A Democrat who said he would have preferred a more liberal alternative to Biden, VanDerPol was not thrilled by the Vilsack pick. "Vilsack is a corporate agriculture guy. My own optimism is tempered by that," VanDerPol said.

Before joining the Biden administration, Vilsack led the U.S. Dairy Export Council, a trade promotion group. Among the small handful of U.S. senators to vote against him last week was Vermont Sen. Bernie Sanders.

The Haugens are also Democrats.

They practice rotational grazing with their cattle, meant to promote environmental sustainability. Bonnie and Vance bought their 230-acre farm, which sits on a hilltop 3 miles north of the Iowa border, at a federal auction in 1993.

"It was the farm crisis of the 1980s that gave us a chance to buy this farm," said Vance Haugen, 63.

Their son Olaf now runs the 170-head cattle operation day to day, though his parents still own the land and have stayed involved in decisionmaking. Bonnie Haugen, 62, ran the farm for years while Vance worked across the border for the University of Wisconsin Extension Service. The off-farm job provided financial stability and health insurance.

In 1970, according to numbers compiled by the USDA, the U.S. had about 630,000 active dairy farms. Today, it has fewer than 40,000. The Haugens said they hope the Biden administration puts curbs on agribusiness consolidation, though like VanDerPol, they are skeptical of Vilsack's ability to lead that charge.

"We need a fair playing field. Maybe it's too late to break up some of these massive corporate agriculture players, but that doesn't mean you can't help the small and midsize farmer," Bonnie Haugen said. She'd like to see more federal funding for apprenticeship programs to train new generations of farmers, she said, and "a serious look at health care for all, for everyone — that's going to keep more people on the farms."

Life as farmers who are also Democrats means coming to terms with being a political minority. Trump carried Swift County, where VanDerPol lives, by nearly 30 points last year; in the Haugens' Fillmore County, his margin over Biden was more than 22 points.

"I want to see Vilsack and the Biden administration actually working with farmers, not just dictating liberal policies from Washington," said Rep. Michelle Fischbach, the new Republican congresswoman from Minnesota's Seventh Congressional District, which Trump carried by nearly 30 points.

The former president's popularity helped propel Fischbach's win over former Rep. Collin Peterson, a long-serving conservative Democrat who chaired the House Agriculture Committee. "That was a huge loss for Minnesota and the Midwest," said Kevin Paap, president of the Minnesota Farm Bureau, which leans Republican in its endorsements but was a longtime supporter of Peterson.

"The voters decided they want a new voice," Fischbach said. She secured a seat on the Agriculture Committee, and said a top priority out of the gate is a big federal spending boost on rural broadband connectivity.
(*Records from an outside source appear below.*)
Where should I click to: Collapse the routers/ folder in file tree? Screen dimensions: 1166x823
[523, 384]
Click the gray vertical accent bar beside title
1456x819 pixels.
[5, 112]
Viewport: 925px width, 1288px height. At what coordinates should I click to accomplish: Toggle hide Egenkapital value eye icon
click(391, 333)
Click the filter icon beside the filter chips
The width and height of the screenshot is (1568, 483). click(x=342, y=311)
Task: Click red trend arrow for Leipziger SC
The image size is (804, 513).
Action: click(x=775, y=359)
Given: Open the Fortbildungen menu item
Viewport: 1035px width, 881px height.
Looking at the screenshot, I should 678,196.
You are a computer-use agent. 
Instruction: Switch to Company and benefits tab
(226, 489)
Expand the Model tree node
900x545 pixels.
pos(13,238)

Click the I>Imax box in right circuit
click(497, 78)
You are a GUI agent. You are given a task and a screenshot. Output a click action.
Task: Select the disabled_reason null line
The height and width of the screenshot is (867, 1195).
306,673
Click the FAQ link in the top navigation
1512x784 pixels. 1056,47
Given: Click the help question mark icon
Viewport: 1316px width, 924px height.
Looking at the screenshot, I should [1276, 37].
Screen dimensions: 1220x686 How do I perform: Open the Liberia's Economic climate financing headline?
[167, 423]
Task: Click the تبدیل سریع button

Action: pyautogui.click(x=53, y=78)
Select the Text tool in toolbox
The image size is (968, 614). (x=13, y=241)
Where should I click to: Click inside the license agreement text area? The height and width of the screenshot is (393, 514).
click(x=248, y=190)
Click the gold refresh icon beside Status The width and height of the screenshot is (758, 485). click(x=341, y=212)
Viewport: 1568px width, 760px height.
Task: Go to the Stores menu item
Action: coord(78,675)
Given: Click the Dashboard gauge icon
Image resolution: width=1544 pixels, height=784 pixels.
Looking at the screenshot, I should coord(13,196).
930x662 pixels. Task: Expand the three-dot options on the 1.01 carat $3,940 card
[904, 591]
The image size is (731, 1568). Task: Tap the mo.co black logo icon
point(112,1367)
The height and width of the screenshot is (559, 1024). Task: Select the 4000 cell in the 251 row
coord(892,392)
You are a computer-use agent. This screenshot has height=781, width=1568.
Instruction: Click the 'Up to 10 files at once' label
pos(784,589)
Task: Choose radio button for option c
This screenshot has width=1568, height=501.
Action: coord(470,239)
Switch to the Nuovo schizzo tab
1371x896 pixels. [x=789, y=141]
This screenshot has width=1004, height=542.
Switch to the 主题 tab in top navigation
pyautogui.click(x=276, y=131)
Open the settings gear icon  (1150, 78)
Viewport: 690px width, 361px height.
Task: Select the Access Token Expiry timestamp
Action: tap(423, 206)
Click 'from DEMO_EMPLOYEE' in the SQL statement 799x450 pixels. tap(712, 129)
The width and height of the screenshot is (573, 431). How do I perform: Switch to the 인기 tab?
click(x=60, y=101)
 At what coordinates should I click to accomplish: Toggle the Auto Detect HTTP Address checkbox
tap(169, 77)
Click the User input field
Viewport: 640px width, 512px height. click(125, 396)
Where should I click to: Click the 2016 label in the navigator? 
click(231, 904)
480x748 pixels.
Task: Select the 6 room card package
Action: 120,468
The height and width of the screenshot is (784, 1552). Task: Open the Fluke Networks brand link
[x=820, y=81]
It's a priority just as frequently espoused by Democratic lawmakers. There's a long tradition of bipartisanship in agricultural policy in both Washington and St. Paul, but that hasn't stemmed the population losses and economic consolidation at the heart of rural voter discontent.

"I have a standard line about this," said Charles Fluharty, the founder and president emeritus of the Rural Policy Research Institute at the University of Iowa. "We'll never get the Democrats to care because they don't think we'll vote for them, and we'll never get the Republicans to care because they know we'll vote for them."